BGM-109 Gryphon GLCM (fas.org)

With the US withdrawal from the INF Treaty, the US Army and/or Marine Corps should immediately reconstitute the USAF BGM-109 Gryphon GLCM system using the modern Maritime Strike Tomahawk.   They should stand up independently deployable Gryphon companies and battalions that can be deployed to Europe and the Pacific to greatly bolster anti-ship and land attack capabilities in the region.

The Marines and Army have made noises about developing land-based maritime strike capabilities, but the weapons considered to date are just too short-ranged (e.g. 115 mile range NSM, 190 mile range ATACMS) to have a major impact, given the limited number and location of potential bases.

Maritime Strike Tomahawk's 1,000 mile range can cover large portions of the theater from a handful of friendly operating areas.

Forward-deployed Gryphon battalions in Thailand and Japan can hit targets throughout most of the China Seas and significant portions of the Chinese mainland from dispersed, survivable locations.   Stockpiles of additional missiles could be stored in hidden, hardened locations nearby.
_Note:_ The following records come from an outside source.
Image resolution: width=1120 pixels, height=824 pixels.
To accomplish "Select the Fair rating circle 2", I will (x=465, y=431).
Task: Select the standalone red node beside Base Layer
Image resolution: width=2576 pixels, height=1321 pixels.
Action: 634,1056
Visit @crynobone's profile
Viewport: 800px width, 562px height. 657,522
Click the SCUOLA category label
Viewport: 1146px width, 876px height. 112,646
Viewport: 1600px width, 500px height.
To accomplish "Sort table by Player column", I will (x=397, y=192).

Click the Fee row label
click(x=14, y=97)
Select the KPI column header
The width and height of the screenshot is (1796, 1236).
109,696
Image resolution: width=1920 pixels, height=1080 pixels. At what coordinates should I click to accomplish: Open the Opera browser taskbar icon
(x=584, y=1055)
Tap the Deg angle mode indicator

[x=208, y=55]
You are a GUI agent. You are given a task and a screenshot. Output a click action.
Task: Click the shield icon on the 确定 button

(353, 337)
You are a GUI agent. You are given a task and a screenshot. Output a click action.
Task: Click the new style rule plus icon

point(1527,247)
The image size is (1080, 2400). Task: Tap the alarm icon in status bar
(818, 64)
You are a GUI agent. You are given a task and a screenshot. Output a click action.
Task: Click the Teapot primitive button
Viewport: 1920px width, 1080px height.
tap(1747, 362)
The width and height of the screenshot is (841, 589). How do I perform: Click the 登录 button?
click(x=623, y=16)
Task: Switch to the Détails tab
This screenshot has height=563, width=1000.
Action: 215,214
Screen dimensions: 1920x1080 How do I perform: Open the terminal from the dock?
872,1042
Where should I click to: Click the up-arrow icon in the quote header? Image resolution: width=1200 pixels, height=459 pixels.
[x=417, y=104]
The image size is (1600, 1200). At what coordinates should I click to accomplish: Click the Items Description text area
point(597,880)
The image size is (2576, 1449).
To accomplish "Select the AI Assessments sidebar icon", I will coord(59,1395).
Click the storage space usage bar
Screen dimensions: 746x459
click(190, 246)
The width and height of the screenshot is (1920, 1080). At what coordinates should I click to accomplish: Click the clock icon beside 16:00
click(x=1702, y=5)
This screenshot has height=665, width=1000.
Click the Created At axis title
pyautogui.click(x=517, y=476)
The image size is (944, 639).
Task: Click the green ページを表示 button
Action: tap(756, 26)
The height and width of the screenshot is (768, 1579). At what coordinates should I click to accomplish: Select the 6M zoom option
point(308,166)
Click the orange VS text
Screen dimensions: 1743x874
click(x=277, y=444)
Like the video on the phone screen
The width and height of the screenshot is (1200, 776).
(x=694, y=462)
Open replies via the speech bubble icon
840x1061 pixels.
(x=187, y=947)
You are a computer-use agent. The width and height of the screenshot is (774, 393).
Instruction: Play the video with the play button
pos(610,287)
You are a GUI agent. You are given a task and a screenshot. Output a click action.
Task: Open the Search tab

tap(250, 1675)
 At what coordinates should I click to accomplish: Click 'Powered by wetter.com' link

A Gryphon company could be notionally similar to the USAF Gryphon "Flight", with four TELs each carrying four missiles, 22 vehicles total carrying 16 additional missiles with 69 personnel total, including a 44 soldier infantry platoon. (Source: Wikipedia)

A Gryphon battalion would consist of three Gryphon companies, an Air Defense platoon (Stinger or NASAM), an HQ, and supply section carrying another full set of reloads.  Perhaps a total of 3-400 personnel.

Raytheon NASMS


A battalion has 48 ready missiles and 96 reloads.

Obviously Gryphon's two hour flight time causes targeting problems when attacking moving ships, so mid-course guidance updates would have to come from sea or airborne surveillance assets such as MQ-4C Tritons, P-8s, or tactical aircraft such as the F-35.

Gryphon (aka Tomahawk) is not stealthy like LRASM, and isn't hypersonic, but it does have a low-altitude flight profile, which can't be detected by surface ships until it crosses their radar horizon.

Numbers can make up for individual missile survivability.  A battalion-sized salvo of 48 missiles would stress even AEGIS-level air defenses.  At minimum, such a salvo would force air defense ships to expend multiple interceptors per Gryphon.  Even if individual missiles don't have top-tier survivablity, multiple salvos can beat down any air defenses.  You just have to fire more missiles than the enemy has interceptors.

Obviously, Maritime Strike Tomahawks (aka Sea Gryphons) retain all of their land-attack capabilities.  Commanders can decide whether they want to use them against mainland or sea targets.

If the Army wants to regain relevance in the Pacific theater, this is the way to do it.